"""
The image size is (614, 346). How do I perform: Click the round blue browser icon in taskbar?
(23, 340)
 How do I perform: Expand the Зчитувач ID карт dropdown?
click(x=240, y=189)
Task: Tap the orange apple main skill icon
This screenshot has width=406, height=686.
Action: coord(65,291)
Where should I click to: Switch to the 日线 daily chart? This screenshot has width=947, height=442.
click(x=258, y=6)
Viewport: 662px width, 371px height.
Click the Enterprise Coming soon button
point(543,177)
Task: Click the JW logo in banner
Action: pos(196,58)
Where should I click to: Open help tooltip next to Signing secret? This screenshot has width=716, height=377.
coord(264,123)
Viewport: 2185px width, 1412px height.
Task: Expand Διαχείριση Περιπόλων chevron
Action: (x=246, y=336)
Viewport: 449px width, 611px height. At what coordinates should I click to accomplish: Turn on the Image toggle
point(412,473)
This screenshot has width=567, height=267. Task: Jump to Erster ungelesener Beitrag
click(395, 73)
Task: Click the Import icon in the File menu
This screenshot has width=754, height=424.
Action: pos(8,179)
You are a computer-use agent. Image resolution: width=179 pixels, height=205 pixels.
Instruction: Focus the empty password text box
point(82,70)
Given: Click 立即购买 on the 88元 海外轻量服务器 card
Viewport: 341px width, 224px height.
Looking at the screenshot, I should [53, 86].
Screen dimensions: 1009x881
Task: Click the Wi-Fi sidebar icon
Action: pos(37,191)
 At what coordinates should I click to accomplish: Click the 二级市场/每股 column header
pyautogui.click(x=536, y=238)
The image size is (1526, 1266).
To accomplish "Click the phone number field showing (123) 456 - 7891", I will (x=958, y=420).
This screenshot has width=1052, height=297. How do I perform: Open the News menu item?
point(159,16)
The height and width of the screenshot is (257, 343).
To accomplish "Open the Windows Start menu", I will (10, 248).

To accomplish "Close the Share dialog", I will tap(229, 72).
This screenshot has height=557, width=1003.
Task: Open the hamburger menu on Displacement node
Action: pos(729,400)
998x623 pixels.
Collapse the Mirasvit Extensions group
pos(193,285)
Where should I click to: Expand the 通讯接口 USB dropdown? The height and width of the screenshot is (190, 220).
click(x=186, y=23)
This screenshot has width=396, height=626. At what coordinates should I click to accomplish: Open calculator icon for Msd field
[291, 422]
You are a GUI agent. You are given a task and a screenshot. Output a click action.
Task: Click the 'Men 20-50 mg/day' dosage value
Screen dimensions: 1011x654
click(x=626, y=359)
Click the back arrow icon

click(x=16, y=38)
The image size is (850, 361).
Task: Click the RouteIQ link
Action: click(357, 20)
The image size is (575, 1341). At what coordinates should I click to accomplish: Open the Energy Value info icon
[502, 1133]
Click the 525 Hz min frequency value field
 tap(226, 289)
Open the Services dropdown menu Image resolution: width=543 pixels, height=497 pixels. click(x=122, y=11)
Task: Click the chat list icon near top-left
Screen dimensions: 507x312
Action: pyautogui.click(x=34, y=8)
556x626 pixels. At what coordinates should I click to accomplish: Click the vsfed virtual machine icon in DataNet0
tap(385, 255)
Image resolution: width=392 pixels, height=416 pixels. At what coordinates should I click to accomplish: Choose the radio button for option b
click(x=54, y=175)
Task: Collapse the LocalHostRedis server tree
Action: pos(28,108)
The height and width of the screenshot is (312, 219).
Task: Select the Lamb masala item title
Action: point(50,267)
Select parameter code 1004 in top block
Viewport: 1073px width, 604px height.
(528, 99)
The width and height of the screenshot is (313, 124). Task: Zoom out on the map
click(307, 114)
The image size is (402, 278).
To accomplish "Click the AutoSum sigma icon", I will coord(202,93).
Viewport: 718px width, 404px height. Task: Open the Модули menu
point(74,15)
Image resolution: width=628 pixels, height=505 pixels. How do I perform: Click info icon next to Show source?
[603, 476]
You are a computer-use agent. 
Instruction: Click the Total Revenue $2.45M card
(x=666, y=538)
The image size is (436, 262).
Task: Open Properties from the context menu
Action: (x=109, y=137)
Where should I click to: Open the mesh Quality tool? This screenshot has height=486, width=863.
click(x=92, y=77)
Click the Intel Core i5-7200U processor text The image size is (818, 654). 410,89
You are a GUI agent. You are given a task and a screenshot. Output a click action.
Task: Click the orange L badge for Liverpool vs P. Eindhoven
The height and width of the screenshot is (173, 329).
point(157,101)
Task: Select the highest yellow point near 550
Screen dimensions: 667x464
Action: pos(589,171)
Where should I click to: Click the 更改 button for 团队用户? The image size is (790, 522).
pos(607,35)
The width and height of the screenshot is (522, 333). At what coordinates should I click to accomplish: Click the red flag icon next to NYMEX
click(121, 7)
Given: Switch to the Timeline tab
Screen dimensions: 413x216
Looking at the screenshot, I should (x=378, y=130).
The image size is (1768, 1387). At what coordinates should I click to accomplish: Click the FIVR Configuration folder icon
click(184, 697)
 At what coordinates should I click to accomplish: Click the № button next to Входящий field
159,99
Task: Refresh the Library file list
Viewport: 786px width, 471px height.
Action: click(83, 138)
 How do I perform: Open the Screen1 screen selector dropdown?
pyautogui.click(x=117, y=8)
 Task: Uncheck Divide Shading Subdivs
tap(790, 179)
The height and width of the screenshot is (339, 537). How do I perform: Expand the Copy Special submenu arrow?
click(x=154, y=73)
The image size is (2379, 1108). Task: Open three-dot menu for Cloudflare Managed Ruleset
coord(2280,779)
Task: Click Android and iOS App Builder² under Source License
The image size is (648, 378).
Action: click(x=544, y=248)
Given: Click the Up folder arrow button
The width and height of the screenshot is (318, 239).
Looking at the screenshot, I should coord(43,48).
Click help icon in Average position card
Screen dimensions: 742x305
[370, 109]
"""
**EXERCISE**
Rewrite the material above in full, replacing every occurrence of "dropdown" with "drop-down list" and leaving all other text unchanged.

**OUTPUT OF THE EXERCISE**
The image size is (614, 346). How do I perform: Click the round blue browser icon in taskbar?
(23, 340)
 How do I perform: Expand the Зчитувач ID карт drop-down list?
click(x=240, y=189)
Task: Tap the orange apple main skill icon
This screenshot has width=406, height=686.
Action: coord(65,291)
Where should I click to: Switch to the 日线 daily chart? This screenshot has width=947, height=442.
click(x=258, y=6)
Viewport: 662px width, 371px height.
Click the Enterprise Coming soon button
point(543,177)
Task: Click the JW logo in banner
Action: pos(196,58)
Where should I click to: Open help tooltip next to Signing secret? This screenshot has width=716, height=377.
coord(264,123)
Viewport: 2185px width, 1412px height.
Task: Expand Διαχείριση Περιπόλων chevron
Action: (x=246, y=336)
Viewport: 449px width, 611px height. At what coordinates should I click to accomplish: Turn on the Image toggle
point(412,473)
This screenshot has width=567, height=267. Task: Jump to Erster ungelesener Beitrag
click(395, 73)
Task: Click the Import icon in the File menu
This screenshot has width=754, height=424.
Action: pos(8,179)
You are a computer-use agent. Image resolution: width=179 pixels, height=205 pixels.
Instruction: Focus the empty password text box
point(82,70)
Given: Click 立即购买 on the 88元 海外轻量服务器 card
Viewport: 341px width, 224px height.
Looking at the screenshot, I should [53, 86].
Screen dimensions: 1009x881
Task: Click the Wi-Fi sidebar icon
Action: pos(37,191)
 At what coordinates should I click to accomplish: Click the 二级市场/每股 column header
pyautogui.click(x=536, y=238)
The image size is (1526, 1266).
To accomplish "Click the phone number field showing (123) 456 - 7891", I will (x=958, y=420).
This screenshot has width=1052, height=297. How do I perform: Open the News menu item?
point(159,16)
The height and width of the screenshot is (257, 343).
To accomplish "Open the Windows Start menu", I will (10, 248).

To accomplish "Close the Share dialog", I will tap(229, 72).
This screenshot has height=557, width=1003.
Task: Open the hamburger menu on Displacement node
Action: pos(729,400)
998x623 pixels.
Collapse the Mirasvit Extensions group
pos(193,285)
Where should I click to: Expand the 通讯接口 USB drop-down list? The height and width of the screenshot is (190, 220).
click(x=186, y=23)
This screenshot has width=396, height=626. At what coordinates should I click to accomplish: Open calculator icon for Msd field
[291, 422]
You are a GUI agent. You are given a task and a screenshot. Output a click action.
Task: Click the 'Men 20-50 mg/day' dosage value
Screen dimensions: 1011x654
click(x=626, y=359)
Click the back arrow icon

click(x=16, y=38)
The image size is (850, 361).
Task: Click the RouteIQ link
Action: click(357, 20)
The image size is (575, 1341). At what coordinates should I click to accomplish: Open the Energy Value info icon
[502, 1133]
Click the 525 Hz min frequency value field
 tap(226, 289)
Open the Services drop-down list menu Image resolution: width=543 pixels, height=497 pixels. click(x=122, y=11)
Task: Click the chat list icon near top-left
Screen dimensions: 507x312
Action: pyautogui.click(x=34, y=8)
556x626 pixels. At what coordinates should I click to accomplish: Click the vsfed virtual machine icon in DataNet0
tap(385, 255)
Image resolution: width=392 pixels, height=416 pixels. At what coordinates should I click to accomplish: Choose the radio button for option b
click(x=54, y=175)
Task: Collapse the LocalHostRedis server tree
Action: pos(28,108)
The height and width of the screenshot is (312, 219).
Task: Select the Lamb masala item title
Action: point(50,267)
Select parameter code 1004 in top block
Viewport: 1073px width, 604px height.
(528, 99)
The width and height of the screenshot is (313, 124). Task: Zoom out on the map
click(307, 114)
The image size is (402, 278).
To accomplish "Click the AutoSum sigma icon", I will coord(202,93).
Viewport: 718px width, 404px height. Task: Open the Модули menu
point(74,15)
Image resolution: width=628 pixels, height=505 pixels. How do I perform: Click info icon next to Show source?
[603, 476]
You are a computer-use agent. 
Instruction: Click the Total Revenue $2.45M card
(x=666, y=538)
The image size is (436, 262).
Task: Open Properties from the context menu
Action: (x=109, y=137)
Where should I click to: Open the mesh Quality tool? This screenshot has height=486, width=863.
click(x=92, y=77)
Click the Intel Core i5-7200U processor text The image size is (818, 654). 410,89
You are a GUI agent. You are given a task and a screenshot. Output a click action.
Task: Click the orange L badge for Liverpool vs P. Eindhoven
The height and width of the screenshot is (173, 329).
point(157,101)
Task: Select the highest yellow point near 550
Screen dimensions: 667x464
Action: pos(589,171)
Where should I click to: Click the 更改 button for 团队用户? The image size is (790, 522).
pos(607,35)
The width and height of the screenshot is (522, 333). At what coordinates should I click to accomplish: Click the red flag icon next to NYMEX
click(121, 7)
Given: Switch to the Timeline tab
Screen dimensions: 413x216
Looking at the screenshot, I should (x=378, y=130).
The image size is (1768, 1387). At what coordinates should I click to accomplish: Click the FIVR Configuration folder icon
click(184, 697)
 At what coordinates should I click to accomplish: Click the № button next to Входящий field
159,99
Task: Refresh the Library file list
Viewport: 786px width, 471px height.
Action: click(83, 138)
 How do I perform: Open the Screen1 screen selector drop-down list?
pyautogui.click(x=117, y=8)
 Task: Uncheck Divide Shading Subdivs
tap(790, 179)
The height and width of the screenshot is (339, 537). How do I perform: Expand the Copy Special submenu arrow?
click(x=154, y=73)
The image size is (2379, 1108). Task: Open three-dot menu for Cloudflare Managed Ruleset
coord(2280,779)
Task: Click Android and iOS App Builder² under Source License
The image size is (648, 378).
Action: click(x=544, y=248)
Given: Click the Up folder arrow button
The width and height of the screenshot is (318, 239).
Looking at the screenshot, I should coord(43,48).
Click help icon in Average position card
Screen dimensions: 742x305
[370, 109]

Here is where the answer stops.